See Jane Win
was propelled to the bestseller list by girls and parents seeking advice on how modern women can achieve success and happiness. How Jane Won
, its companion, tells the stories of some 50 women who have been successful both at work and at home. Ranging in age from 30 to 80--some famous, some not--these women speak in their own voices about how their girlhoods sowed the seeds for their success, and how they coped with society's prejudices, triumphed despite discouragement, and found inspiration. They are lawmakers and judges, shatterers of glass ceilings, healers and discoverers, teachers and community leaders, artists and musicians, and communicators. And their stories are full of good counsel and inspiration.

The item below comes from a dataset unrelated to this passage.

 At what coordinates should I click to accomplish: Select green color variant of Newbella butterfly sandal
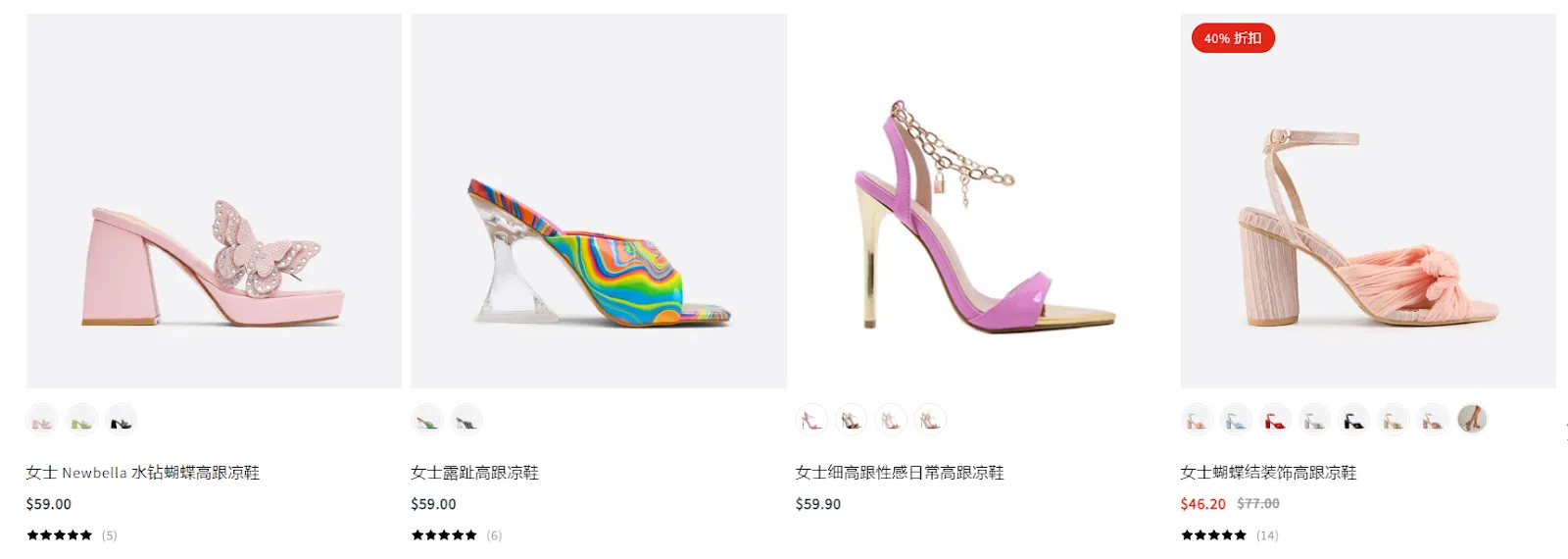[81, 421]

Christine Whitman, the first woman governor of New Jersey, recounts how she was "more of a problem than a leader" as a kid, but succeeded anyway due to the self-confidence imbued in her by her parents. Sandra Day O'Connor tells of gaining early independence on a cattle ranch and being sent off to school in a distant city with no phone to communicate with her family. Connie Matsui, the daughter of servants, describes how she became the vice president of a pharmaceutical company and the president of the Girl Scouts of America while raising two children. Eileen Collins, NASA astronaut and space shuttle commander, was a shy child who worked her way through college to put more women into space. After a copy of Booker T. Washington's autobiography literally fell on her head, plant physiologist Camellia Okpodu renewed her commitment to finish college despite the racism she confronted there. Mary GrandPré shares how becoming more confident improved her art, which in turn led to her being selected as the illustrator for the Harry Potter books, and news anchor Jane Pauley shares why not making varsity cheerleader in tenth grade was the luckiest thing that ever happened to her. These stories remind us of the qualities that make for success in any life's path, of the unseen gifts in the seeming tragedies, and of the real potential for creating a fulfilling life as a woman with a career and a family. How Jane Won is a terrific gift for the young woman in your life. --Lesley Reed
From Publishers Weekly
In the popular See Jane Win, psychologist Rimm enumerated the primary factors that help girls grow into successful women, demonstrating to parents the value of encouraging healthy competition, intellect, hard work and careful decisions about schools and friends. In this companion book, which will be welcomed by parents and by those simply curious about women's psychology, Rimm and her daughter, a research psychologist, interviewed women ranging from their 30s to their 80s about their roads to success and satisfaction, at work and in their personal lives. The authors wisely let them tell their own stories, though given the challenges, adventures and strokes of luck these women have experienced, and the strength they have displayed, they seem to defy the description "ordinary." Grouped by profession (e.g., "Healers and Discoverers"), her subjects include high-profile women (Gov. Christine Whitman and space shuttle Cmdr. Eileen Collins) as well as doctors, scientists, teachers, executives and many other professionals. Every reader will find resonance somewhere in this wide array of experiences of hardship and comfort, mediocre and top grades, social success and difficulty, though some interviews are disappointing (the women in media professions, for instance, come across as strangely bland). Particularly affecting are the stories of Cherokee Chief Wilma Mankiller, U.S. Congresswoman Nydia Velazquez of New York, and the memorable Mary Previte, New Jersey state assemblywoman, who spent part of her childhood in a Japanese prison camp in China. This impressive group of mainstream feminist role models will inspire girls and women alike. (Feb.) Forecast: The bestselling record of the Rimmses' previous book, a 20-city radio tour, a 23-city author tour and widespread interest in girls' development should guarantee this book broad exposure and a long life.